Né le 21 juillet 1914 à Saint-Jacut-de-la-Mer (Côtes-du-Nord, Côtes-d’Armor), fusillé le 31 mai 1944 à Saint-Jacques-de-la-Lande (Ille-et-Vilaine) ; électricien ; résistant membre de l’Organisation civile et militaire (OCM).

Louis, Jean-Baptiste Hesry était le fils de Louis Hesry, mécanicien, né en 1889, et de Jeanne Roussel, ménagère, née en 1891. Demeurant au bourg de Saint-Carné (Côtes-du-Nord, Côtes-d’Armor), il exerçait la profession d’électricien. Associé avec sa sœur, il dirigeait une petite entreprise. Il se maria le 30 décembre 1938 à Dinan avec Madeleine Ollivier, institutrice en poste à Saint-Carné. Le couple avait une fille âgée de 3 ans au moment de son arrestation. Louis Hesry, chef de groupe, a reconstitué le groupe OCM (Organisation civile et militaire) de l’abbé Barré après l’arrestation de ce dernier. Il a participé à plusieurs parachutages et sabotages de lignes de communications ennemies. En contact avec la Résistance FTP, il fit partie du groupe chargé de mener des opérations militaires sensibles dans la région de Dinan et de Vitré (Ille-et-Vilaine). La libération de deux membres de la direction FTP d’Ille-et-Vilaine, Jean-Marie Guérillon et Jean Marguerite, arrêtés le 1er avril à Dinan, devint un objectif majeur. Après une première tentative infructueuse, une vingtaine de résistants puissamment armés de revolvers et de mitraillettes s’introduisirent dans la nuit du 11 au 12 avril 1944 au sein de la prison de Dinan pour les exfiltrer. Cette opération, qui resta dans la mémoire collective comme un fait d’armes relevant de l’épopée, fut menée sous la responsabilité personnelle de Louis Pétri, chef des FTP d’Ille-et-Vilaine.
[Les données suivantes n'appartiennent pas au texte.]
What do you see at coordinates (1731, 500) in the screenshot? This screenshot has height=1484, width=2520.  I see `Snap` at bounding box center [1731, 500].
Le 5 mai 1944, Louis Hesry se rendit en compagnie de Charles Maillard au Café Roussel, café des Sports du Hinglé. Les Feldgendarmes de Dinan qui firent irruption dans le café, à 22 h 30, les désarmèrent. Arrêtés ainsi qu’une autre personne se trouvant sur les lieux, ils furent conduits à Dinan où ils furent atrocement torturés à coups de nerfs de bœuf. La troisième personne fut libérée le lendemain sans avoir été maltraitée. Ces arrestations furent la conséquence d’une dénonciation. Transféré à la prison Jacques-Cartier de Rennes, Louis Hesry fut jugé le 30 mai et condamné à la peine de mort. Le lendemain, 31 mai 1944, il a été fusillé à 6 h 35 au camp militaire de La Maltière en Saint-Jacques-de-la-Lande avec ses neuf camarades : Marcel Blanchard, Jean-Baptiste Brault, René Fayon, Jean Garnier, Francis Lafranche, Henri Laplanche, Charles Maillard, Jean Perquis et Hippolyte Thomas.
Louis Hesry avait trente ans. Il fut d’abord inhumé au cimetière de l’Est à Rennes. Exhumé le 16 septembre 1944, il fut réinhumé au cimetière de Dinan le 18 septembre 1944. Son nom figure sur La plaque du camp de La Maltière en Saint-Jacques-de-la-Lande et sur Le monument de la Résistance et de la Déportation à Dinan.
Site des Lieux de Mémoire du Comité pour l’Étude de la Résistance Populaire dans les Côtes-du-Nord
Sources

SOURCES : Arch. Dép. Côtes-d’Armor, 68J2, 2W111. – « Épopées glorieuses de la Résistance dans les Côtes-du-Nord », Les Cahiers de la Résistance populaire dans les Côtes-du-Nord, no 2 (1995). – Louis Pétri, Les hommes du Maquis, Le Patriote de l’Ouest, 1945. – Collectif, Le peuple des carrières, Éd. Apogée, 2011. – Alain Prigent, Serge Tilly, « Les fusillés et les décapités dans les Côtes-du-Nord (1940-1944) », Les Cahiers de la Résistance populaire dans les Côtes-du-Nord, no 12, 2011. – Serge Tilly, « L’occupation allemande dans les Côtes-du-Nord (1940-1944), Les lieux de mémoire », Les Cahiers de la Résistance populaire dans les Côtes-du-Nord, no 10, 2004 et no 11, 2005. – État civil, Saint-Jacut-de-la-Mer. – Entretien, en 2011, avec sa fille, Mme Jeanne Zicolillo, demeurant à Saint-Carné. – Documents remis par la famille.